═══ Extract to read

Romelia Solano and Omar Coronel will be your TAs this semester.  They will provide you with all the information you need about discussion sections, on-line discussions, and many other aspects of our course.  Please take advantage of the opportunity to meet with them as often as possible.

Romelia and Omar will hold their office hours in the Enclave of the Nanovic Institute for European Studies, ground floor, Nanovic Hall

Here is some information about each of them.

 

Romelia Solano

Romelia M. Solano is a PhD student in American politics and Comparative politics. Prior to Notre Dame, she earned her B.A. in Political Science and Latina/o Studies from the University of Illinois at Urbana-Champaign.  Her research interests include racial ethnic politics in the United States and other western industrialized countries, the politics of migration, political and social identities, political behavior, comparative ethnic and religious politics, and subnational democracy.

══════

Exercise set:
a – In the TA introduction, which university awarded Romelia Solano her B.A.?
b – Repeat the TA introduction word for word from "Romelia Solano and" to "often as possible.".

═══ Supplied data

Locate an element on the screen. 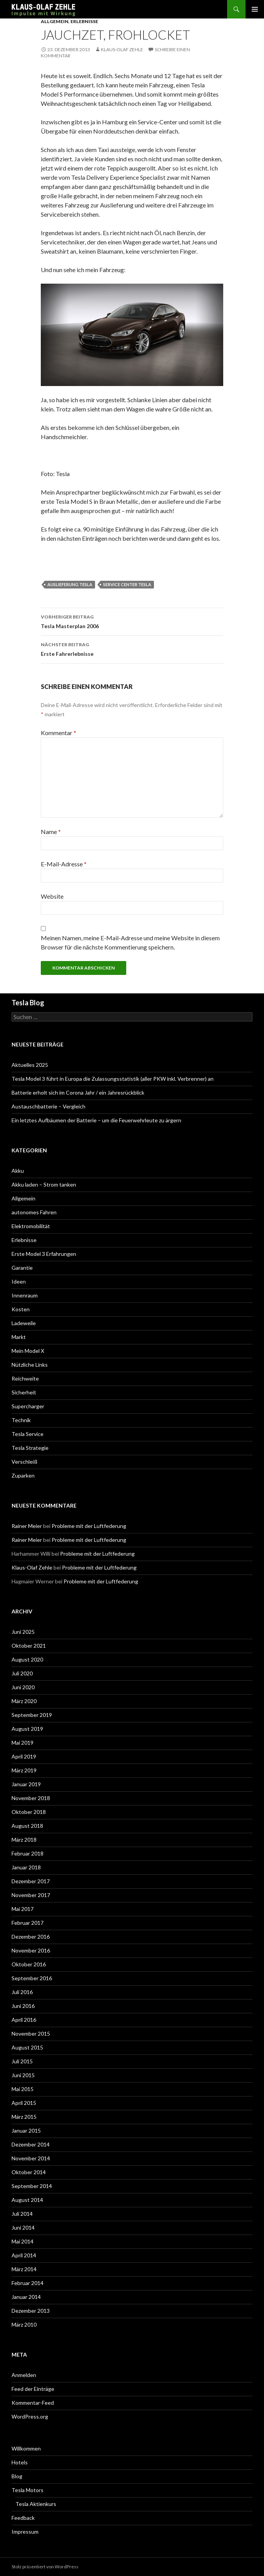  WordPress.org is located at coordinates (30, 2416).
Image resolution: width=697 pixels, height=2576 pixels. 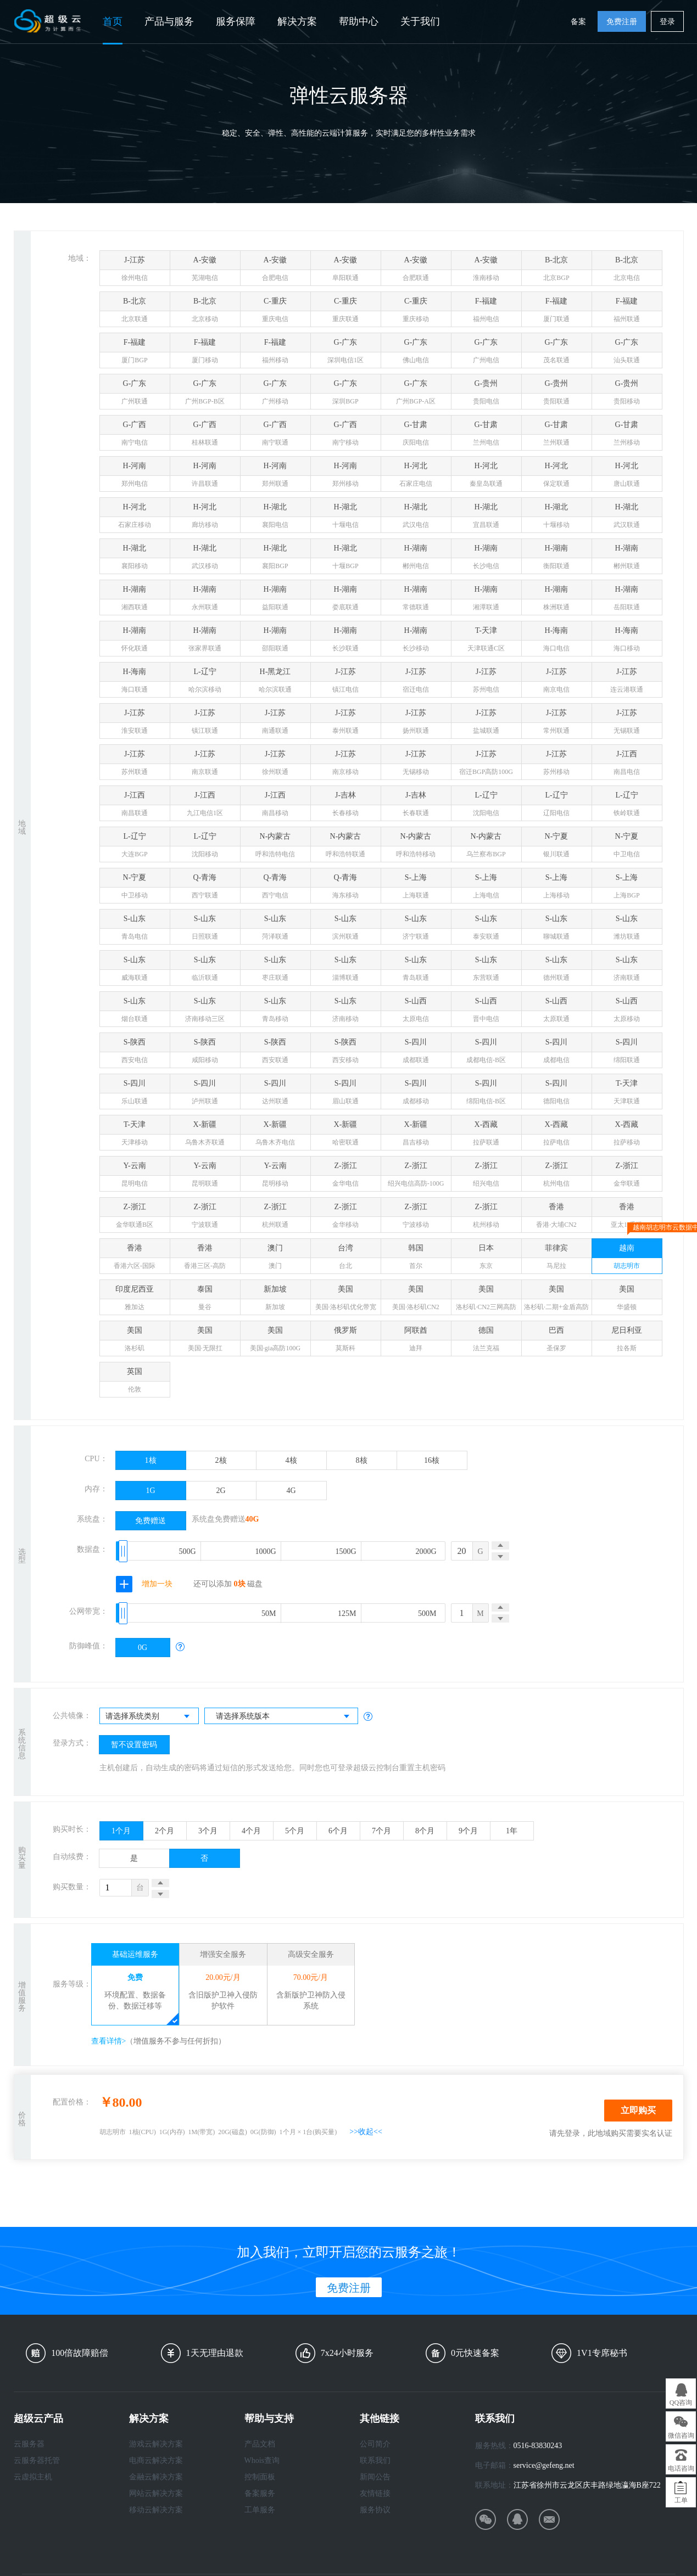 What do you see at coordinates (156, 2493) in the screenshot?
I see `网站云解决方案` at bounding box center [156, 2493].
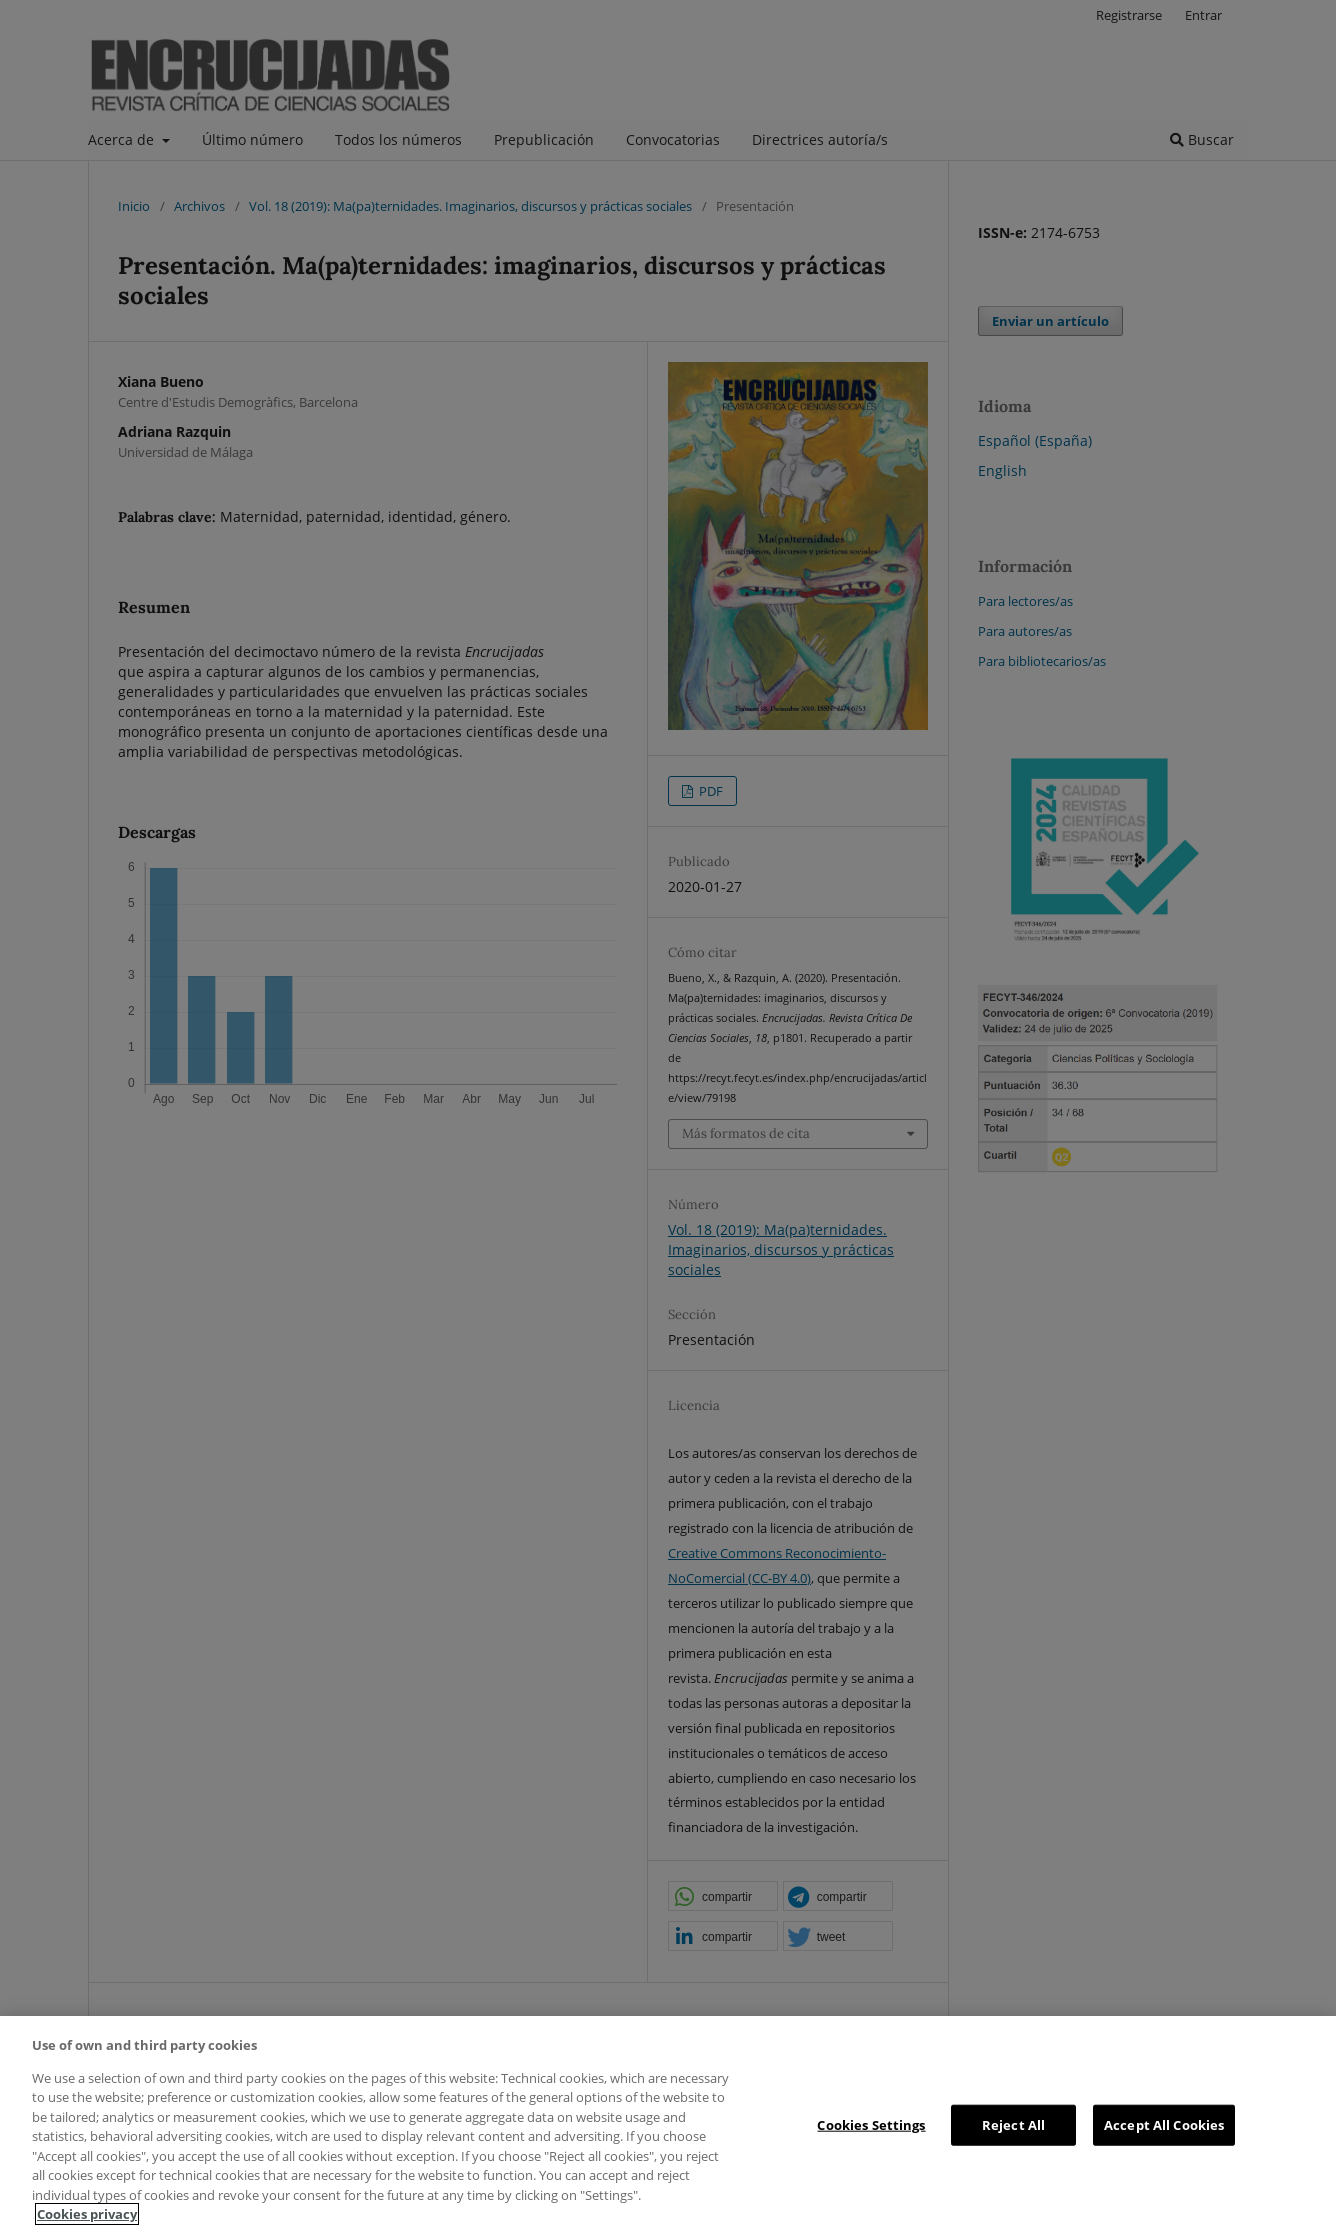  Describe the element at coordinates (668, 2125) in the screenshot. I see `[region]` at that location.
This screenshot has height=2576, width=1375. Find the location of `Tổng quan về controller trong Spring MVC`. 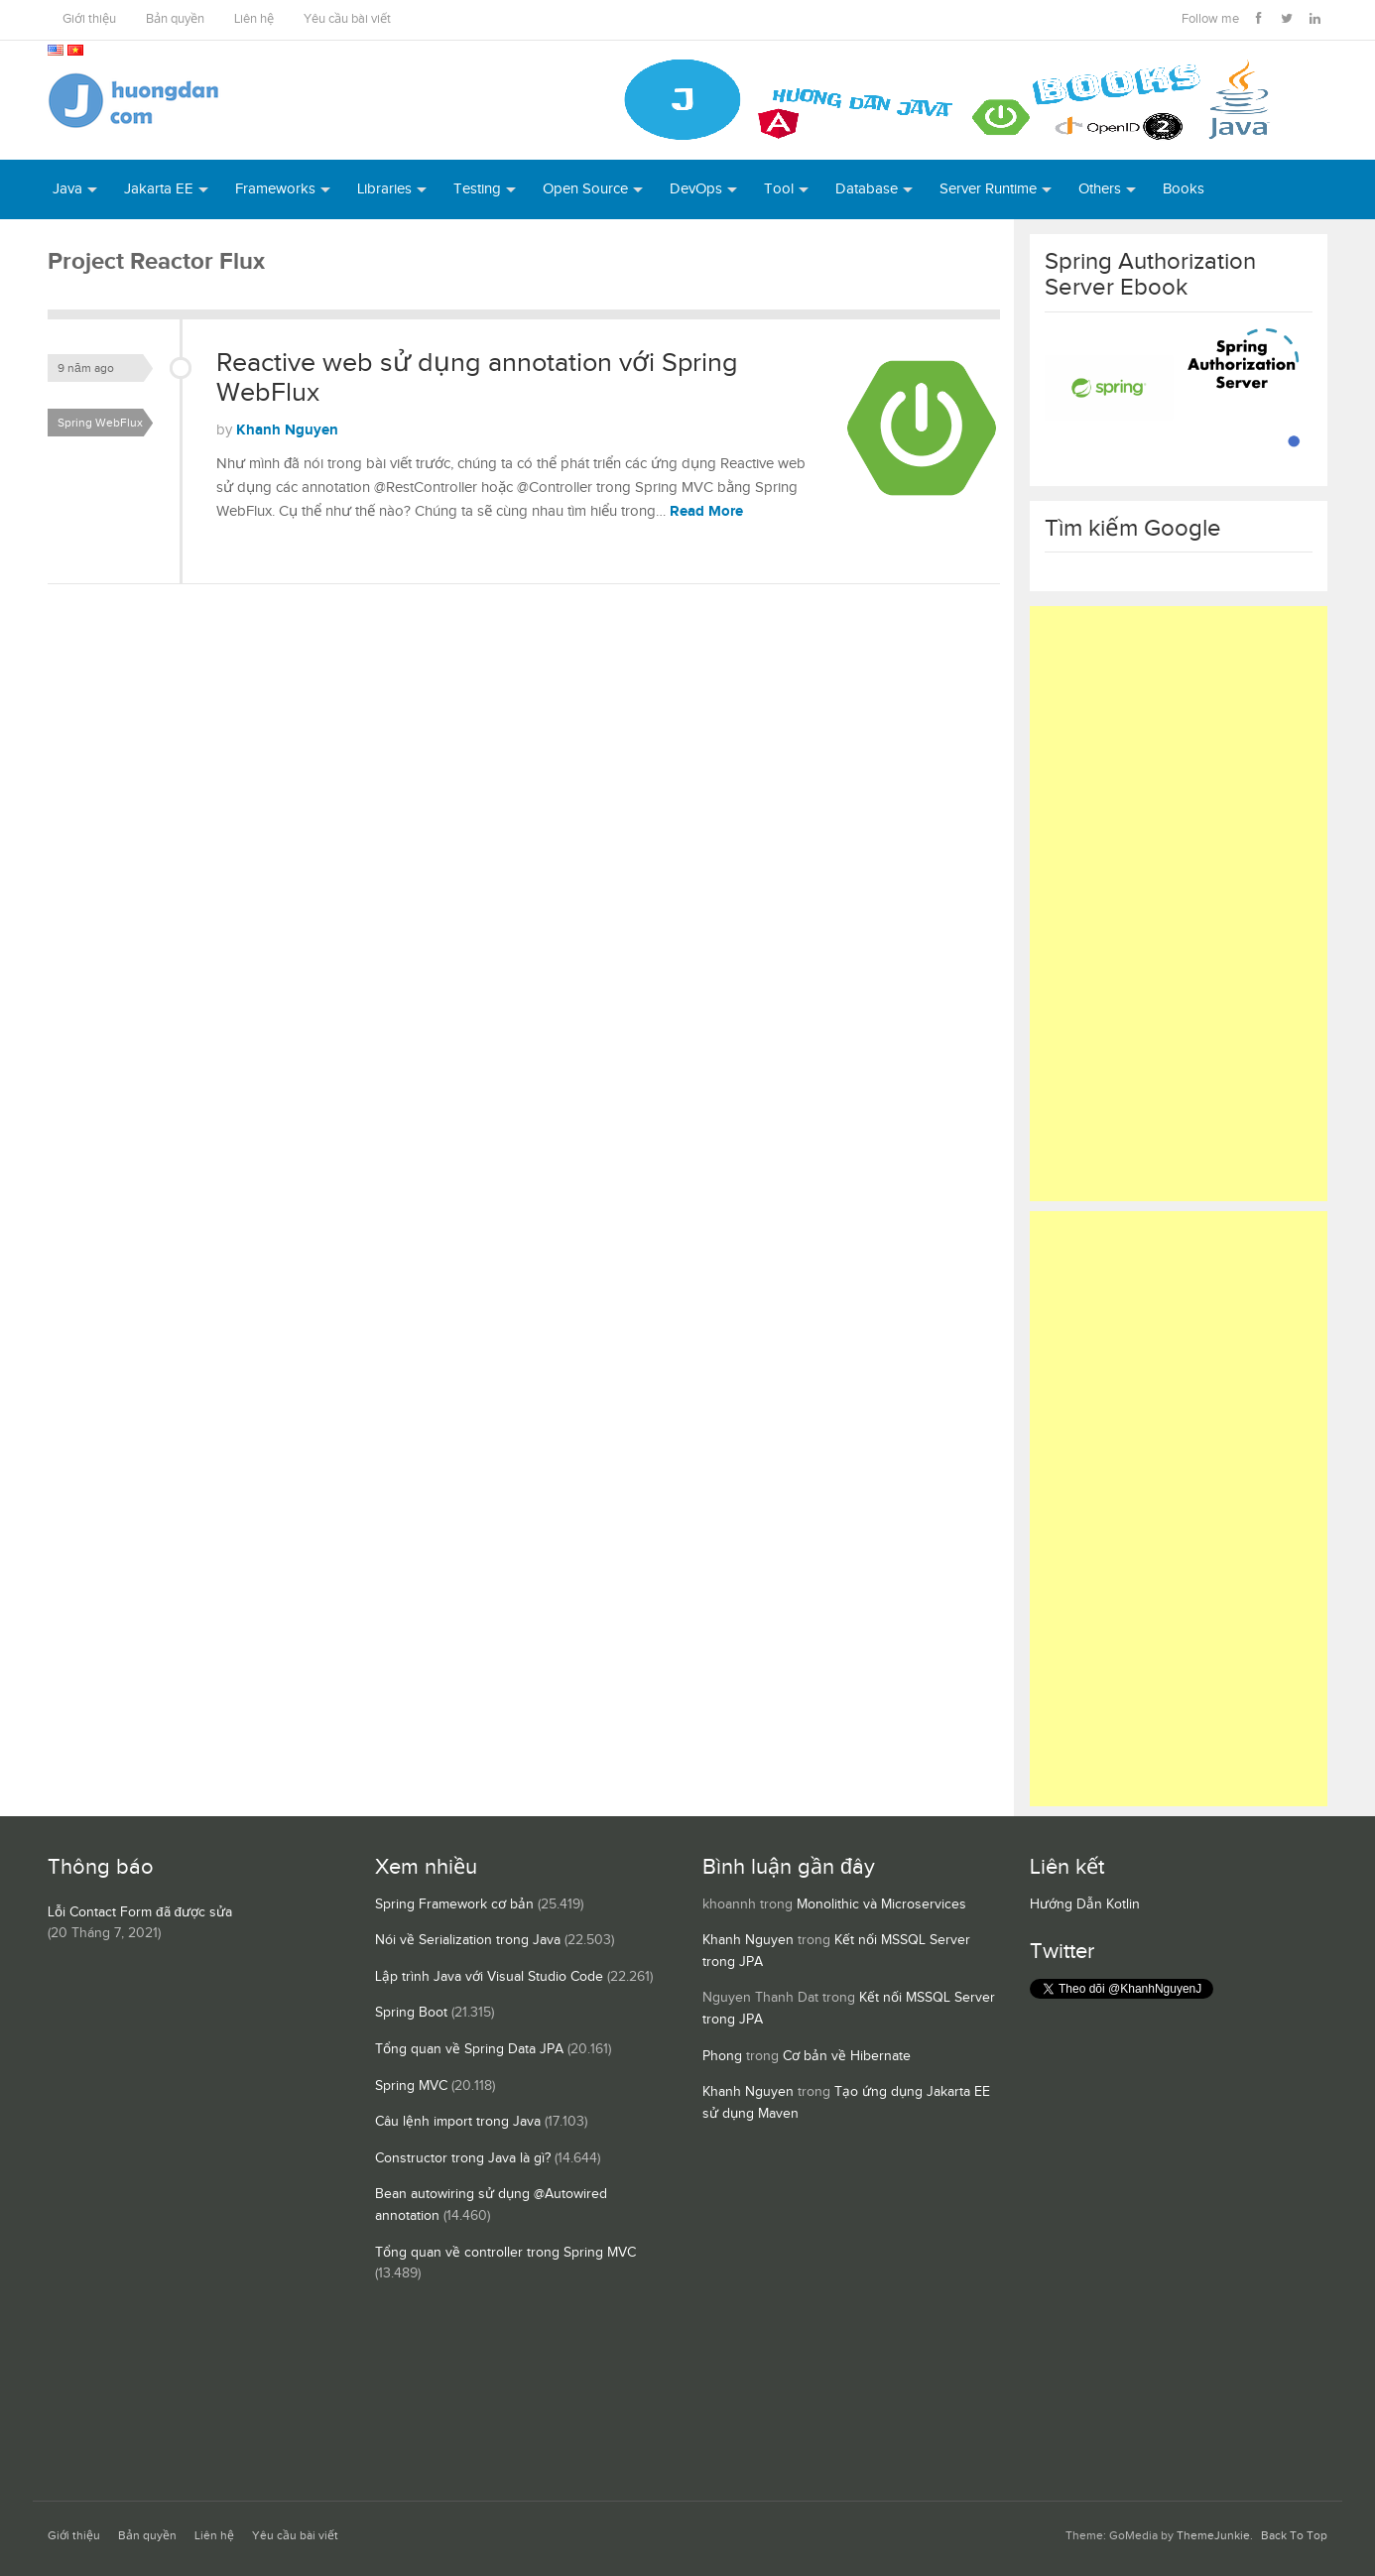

══════

List of solutions:
a – The University of Illinois at Urbana-Champaign.

b –
Romelia Solano and Omar Coronel will be your TAs this semester.  They will provide you with all the information you need about discussion sections, on-line discussions, and many other aspects of our course.  Please take advantage of the opportunity to meet with them as often as possible.